Once-daily INTUNIV is expected to be available in US pharmacies in November and will come in four dosage strengths (1 mg, 2 mg, 3 mg, and 4 mg). INTUNIV will be marketed in the United States by the existing Shire ADHD sales team of nearly 600 representatives. INTUNIV is not a controlled substance and has no known potential for abuse or dependence.( )
"Everyday situations and challenges may be difficult for children and adolescents with ADHD as it is a disruptive disorder that includes symptoms and behaviors such as being easily distracted, always on the go, interrupting others, arguing with adults, or temper outbursts,"( )said Frank A. Lopez, MD, a neurodevelopmental pediatrician in private practice at Children's Developmental Center in Winter Park, Florida. "In clinical trials, INTUNIV, a selective alpha-2A receptor agonist, significantly reduced ADHD symptoms across a full day as measured by parents at 6 pm, 8 pm, and 6 am the next morning. This is important because children with ADHD require symptom control at home, school, and during after school activities."
The introduction of INTUNIV is consistent with the strategy of Shire to expand and diversify its ADHD portfolio, which now consists of four ADHD treatment options of scheduled and nonscheduled medicines in the United States and two ADHD medicines available outside the United States.
Additional information about INTUNIV and Full Prescribing Information are available at http://www.intuniv.com/.
INTUNIV Demonstrated Significant Reduction in ADHD Symptoms
The efficacy of INTUNIV in the treatment of ADHD was established in two, similarly designed, placebo-controlled clinical trials in children and adolescents aged 6 to 17 years who met Diagnostic and Statistical Manual of Mental Disorders-IV (DSM-IV((R))) criteria for ADHD. Statistically significant improvements were reported by investigators, parents, and teachers.

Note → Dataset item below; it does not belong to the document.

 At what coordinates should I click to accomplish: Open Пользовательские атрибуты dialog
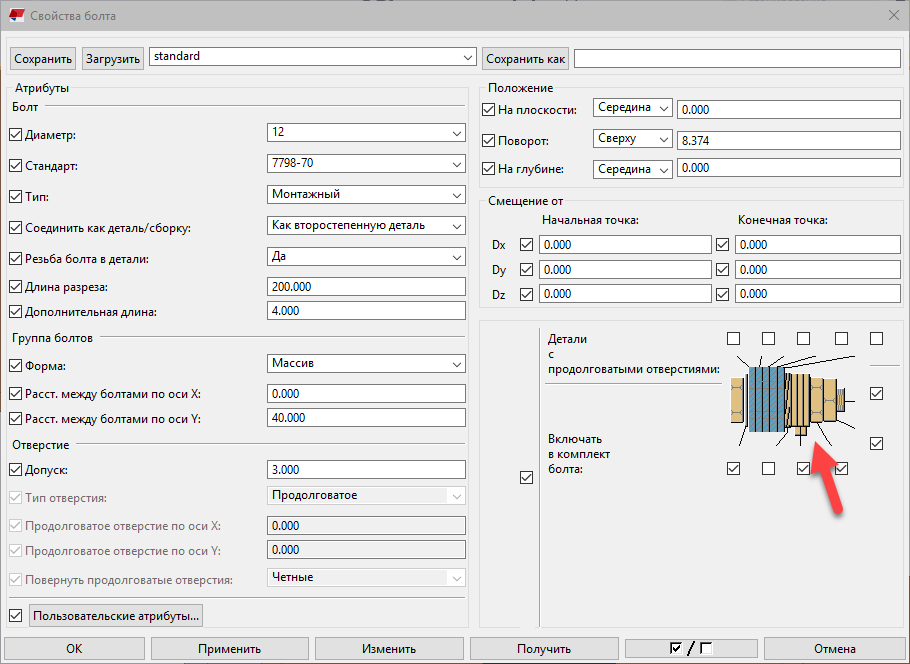pyautogui.click(x=117, y=615)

The first pivotal trial was a phase III, double-blind, parallel-group trial, in which investigators randomized 345 children aged 6 to 17 years to either a placebo or a fixed 2-mg, 3-mg, or 4-mg dose of INTUNIV given once daily during an eight-week period. The second pivotal trial was a phase III, double-blind, parallel-group trial, in which investigators randomized 324 children aged 6 to 17 years to either a placebo or a fixed 1-mg, 2-mg, 3-mg, or 4-mg dose of INTUNIV given once daily during a nine-week period, with the 1 mg assigned only to patients weighing less than 50 kg (110 lbs).( )
In both trials, doses were increased in increments of 1 mg per week, and investigators evaluated participants' signs and symptoms of ADHD on a once-weekly basis using the clinician administered and scored ADHD Rating Scale-IV (ADHD-RS-IV), a scale frequently used in ADHD clinical trials that assesses hyperactive, impulsive, and inattentive symptoms.( ) The primary outcome was the change in total ADHD-RS-IV scores from baseline to end point in both studies.